[prâdre pari pur kòrbèj] (loc. géo. 91100.)
La langue surannée est parfois moqueuse, parfois coquine, parfois virile, mais jamais snob. Ce n’est pas son défaut aussi ne faudra-t-il pas lire avec des yeux modernes cette expression qui pourrait faire débat si elle était encore utilisée en nos jours start-upés.
Car admettez bien que vous le fîtes. Mais bien sûr que vous le fîtes. Puisque de Corbeil vous ne trimballez rien d’autre qu’une sombre vision de grands ensembles hostiles (il faut dire que les Tarterêts ne bénéficient pas du taux de Bisounours au mètre carré le plus élevé de France), vous vous dîtes que prendre Paris pour Corbeil ne peut être que la traduction de cette méprise de la capitale pour la lointaine banlieue.
Sachez que dans ce cas vous prendriez Paris pour Corbeil, précisément, ou feriez une grave erreur si vous préférez.

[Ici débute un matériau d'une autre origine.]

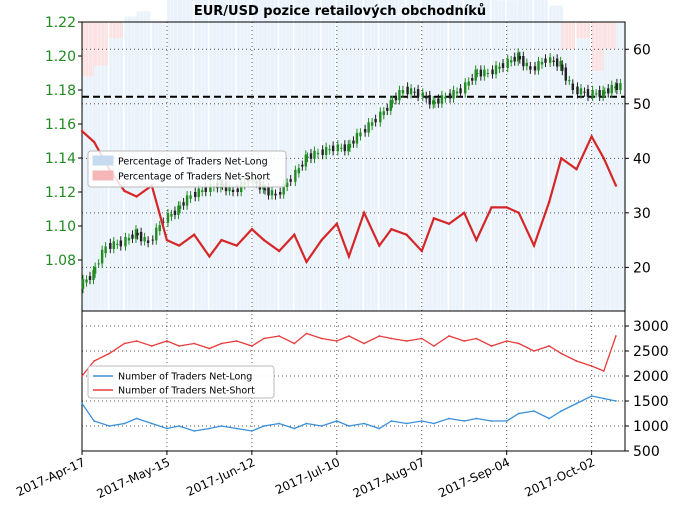 This screenshot has height=523, width=680. What do you see at coordinates (651, 377) in the screenshot?
I see `bottom-right-axis-tick-label: 2000` at bounding box center [651, 377].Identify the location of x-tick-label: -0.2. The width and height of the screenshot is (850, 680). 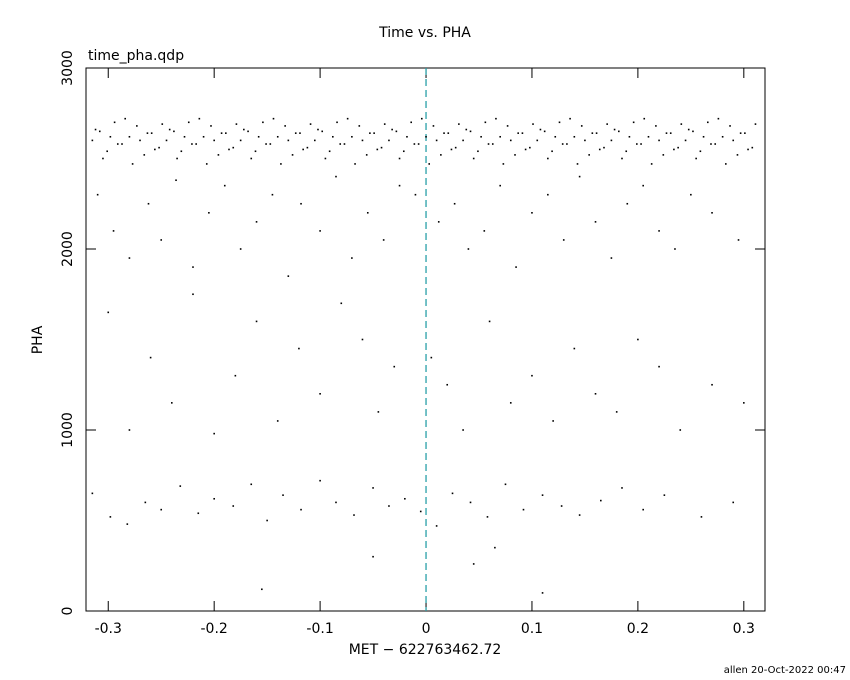
(214, 629).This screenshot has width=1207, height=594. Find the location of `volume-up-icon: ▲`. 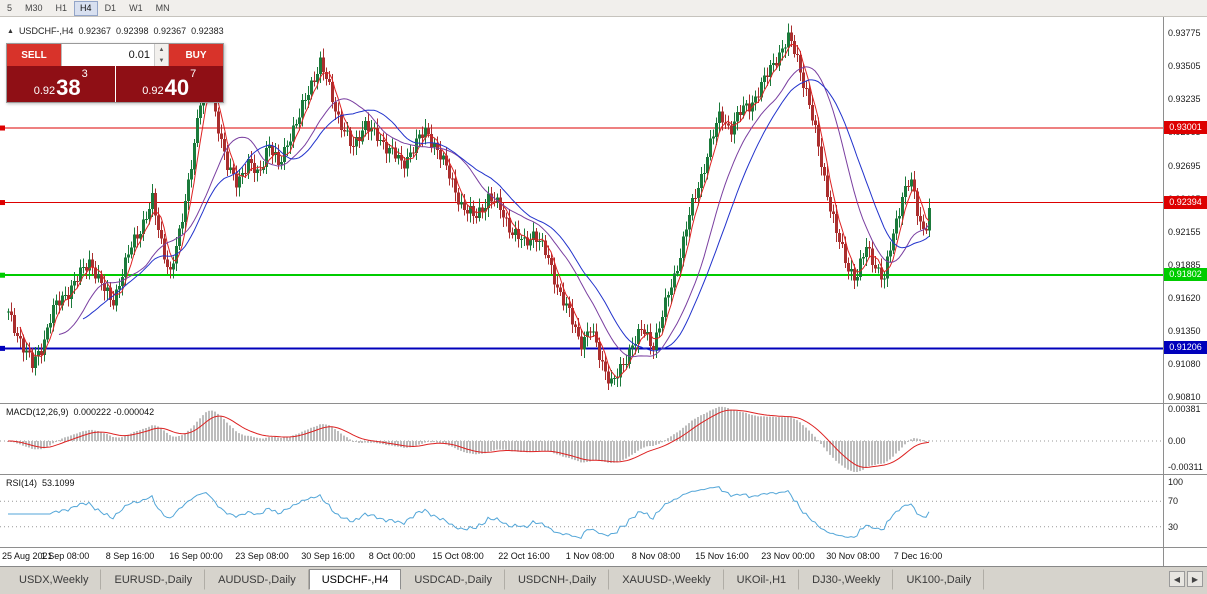

volume-up-icon: ▲ is located at coordinates (162, 50).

C’est la bataille pour Corbeil, en novembre 1562, qui donnera naissance à prendre Paris pour Corbeil, moquant l’erreur militaire des huguenots prosélytes échouant face aux troupes de Jacques d’Albon de Saint André défendant ses remparts, et tentant néanmoins de s’attaquer à Paris dans la foulée (où ils feront chou blanc jusqu’à ce que « Paris vaille bien une messe » quelques années plus tard, mais ceci est une autre histoire).
Il faut dire qu’en ce XVIᵉ siècle des guerres de religions on assaille à tout-va dans le royaume de France, prenant et reprenant des villes après en avoir occis la population du mauvais côté du goupillon; alors après Lyon, Rouen et Pithiviers, pourquoi pas Corbeil et puis Paris.
Prendre Paris pour Corbeil c’est donc faire boulette sur boulette avec l’idée que celle qui suit sera plus grosse que la précédente. Comme en 1562.
Le 9 août 1951 les deux communes de Corbeil et Essonnes fusionnent pour donner Corbeil-Essonnes. Prendre Paris pour Corbeil, pourtant vieille de quatre cents ans, devient instantanément surannée. Pithiviers essayera un moment de récupérer tout le bénéfice de l’expression en diffusant prendre Paris pour Pithiviers, mais le coup de force échouera et Pithiviers demeurera un gâteau en pâte feuilletée sec comme les couilles à Taupin.
Surgira prendre le RER D de Paris pour Corbeil dès la création du Réseau Express Régional en 1987, annihilant cette fois toute possibilité de retour des limbes surannés de prendre Paris pour Corbeil.
L’étourderie navrante et entêtée, le plantage magistral, le fourvoiement droit dans le mur ne trouveront plus de synonyme, laissant Corbeil-Essonnes à son sort moderne de ville à snober.